Think of yo-yo dieting as repeatedly overdrawing your metabolism bank account. Each time you try an extreme fix, your balance gets worse.

How Sarah Fixed Her Metabolism

After years of trial and error, Sarah finally turned things around by focusing on making deposits into her metabolism bank account. Here’s what worked:

  • Build Muscle: Muscle is the foundation of your metabolism. The more muscle you have, the more calories you burn, even at rest.
    • Sarah started lifting weights three to four times a week, focusing on compound movements like squats, deadlifts, and bench presses.
    • At first, she was intimidated by the gym, it had been years, but quickly gained confidence as her strength improved.
    • Research shows that every pound of muscle burns approximately six to ten calories per day at rest, compared to two to three calories for fat.
  • Balance Macronutrients: Instead of extreme carb-cutting or fat-avoidance, Sarah learned to eat a balanced diet:
    • Protein: Essential for muscle repair and metabolism. She found out that she was eating a fraction of her necessary protein each day.
    • Carbs: Provide energy and reduce cortisol levels.
    • Fats: Support hormone production, which regulates metabolism.
  • Stop Under-Eating!: Sarah had a habit of eating too little during the week and overeating on weekends. I showed her how to fuel her body consistently with the right portions. Instead of skipping breakfast, she started eating 6 eggs every morning. Once she stopped starving herself, her metabolism started working with her again.
  • Prioritize Recovery: Stress and poor sleep had been sabotaging Sarah’s progress. She started getting seven to eight hours of sleep each night and used daily walks to manage stress. Lower cortisol levels meant better metabolic function.
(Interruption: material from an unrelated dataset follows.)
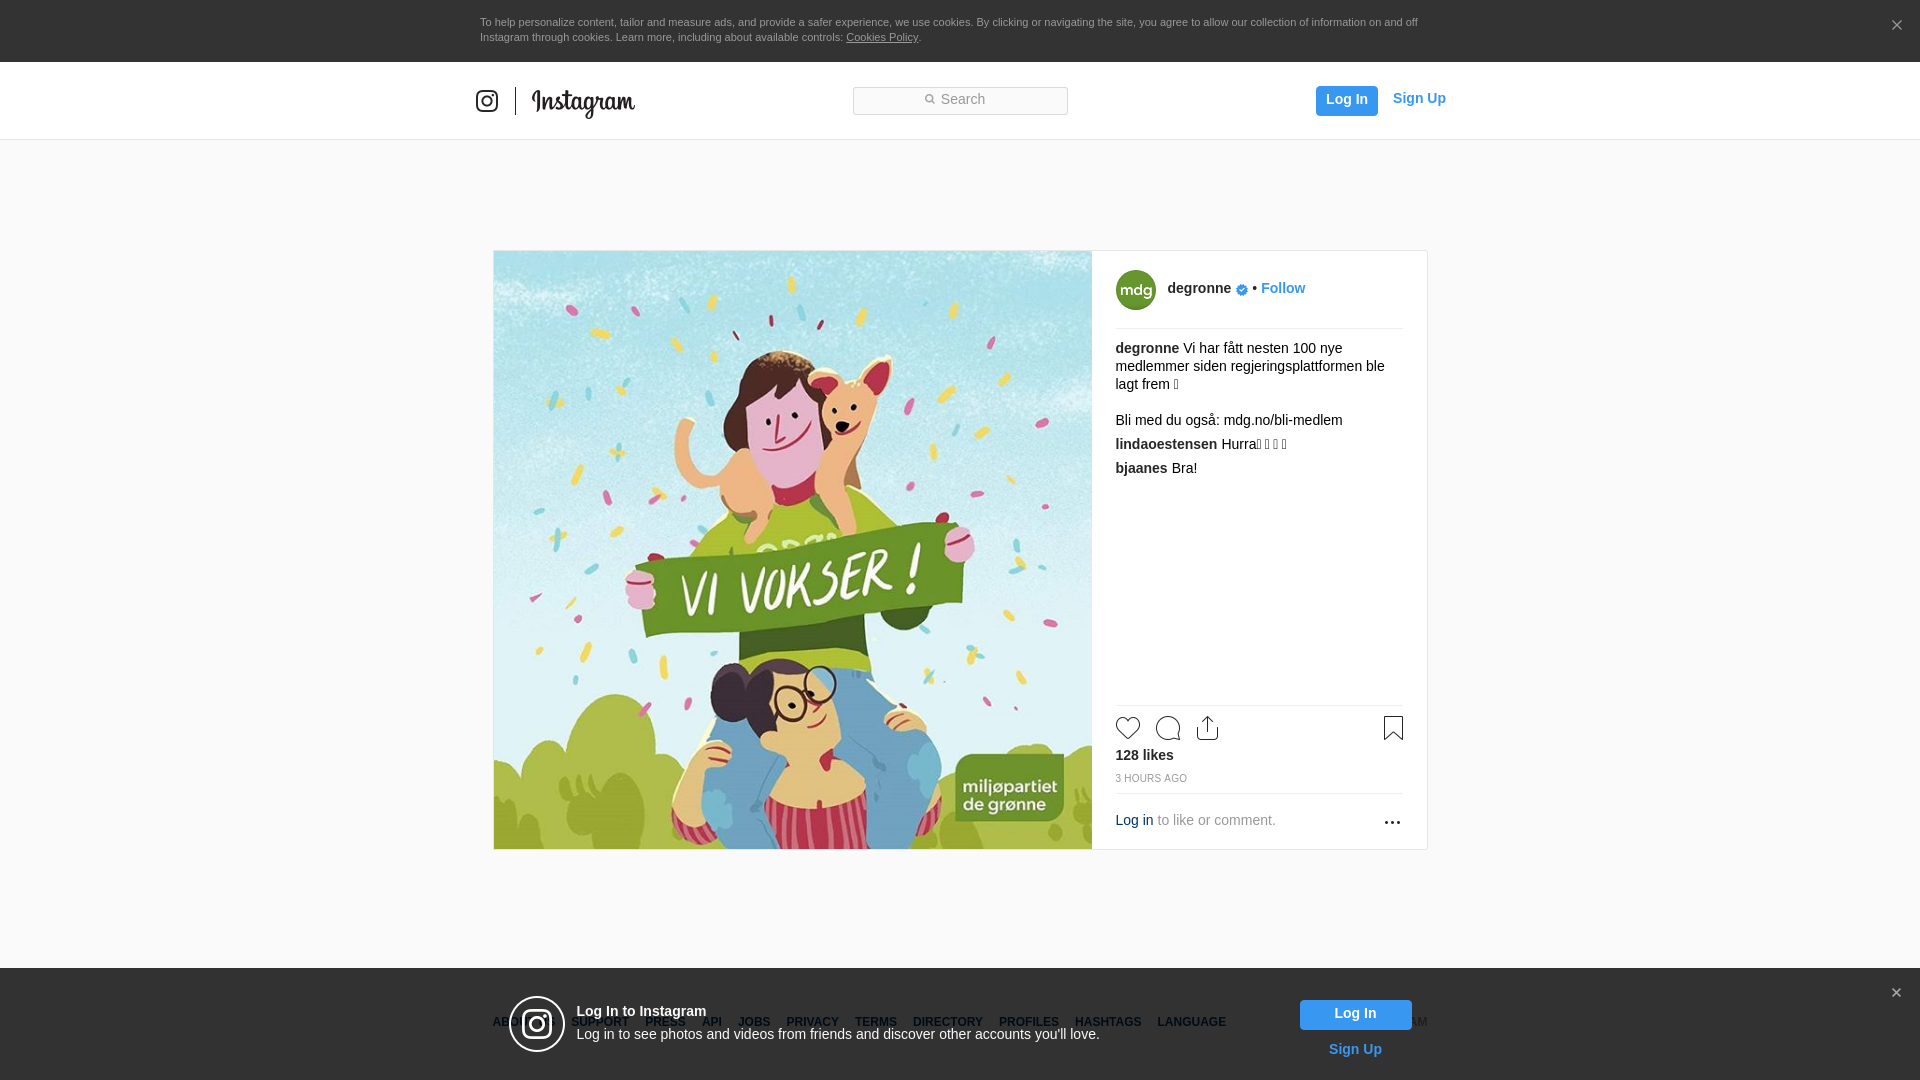Viewport: 1920px width, 1080px height.
Task: Open the degronne profile avatar
Action: point(1136,290)
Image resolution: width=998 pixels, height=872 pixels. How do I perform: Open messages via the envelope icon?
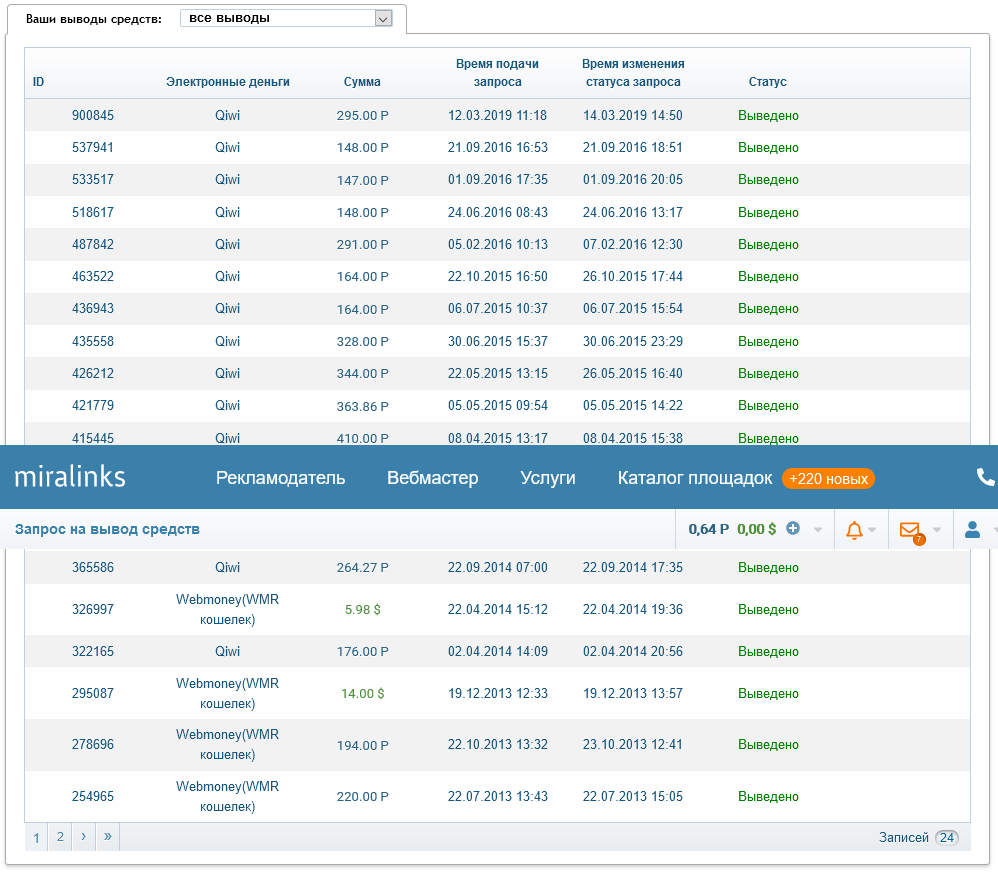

Metabolism Changers: A Quick Summary

Here’s the cheat sheet Sarah (and now you) can use to boost metabolism:

  • Build Muscle: Lift weights three to four times a week to increase your calorie burn.
  • Eat Protein with Every Meal: 30g-60g is a good goal. Protein builds muscle and keeps you full longer.
  • Add Healthy Carbs and Fats: Fuel your body with energy and support hormone health.
  • Stay Consistent: Avoid extreme calorie cuts and yo-yo dieting.
  • Manage Stress: Take walks and prioritize mindfulness to lower cortisol levels.
  • Sleep Seven to Eight Hours: Quality sleep is essential for recovery and metabolism.

Think of these habits as deposits into your metabolism bank account. Each one strengthens your balance and keeps your metabolism working efficiently.

Sarah’s Transformation

Within weeks, Sarah felt more energetic and noticed her clothes fitting better.

After just a couple months, she was stronger, sleeping better, and keeping up with her kids. Most importantly, she felt more confident and in control again.

Today, about a year later Sarah updated her Facebook profile picture and she looks so great. Reminds me of when we went to school together. And probably the most attractive thing about this new profile picture is the confidence in her eyes. I’m so impressed with what Sarah was able to accomplish.

Start Simple, Start Today

Take one small step today:

  • Go for a ten-minute walk after your next meal.
  • Add a serving of protein to your plate.
  • Plan to strength train at least once this week.

Your metabolism isn’t your enemy. It’s your greatest ally, and the more deposits you make, the better it will work for you. Take care of it, and it will take care of you.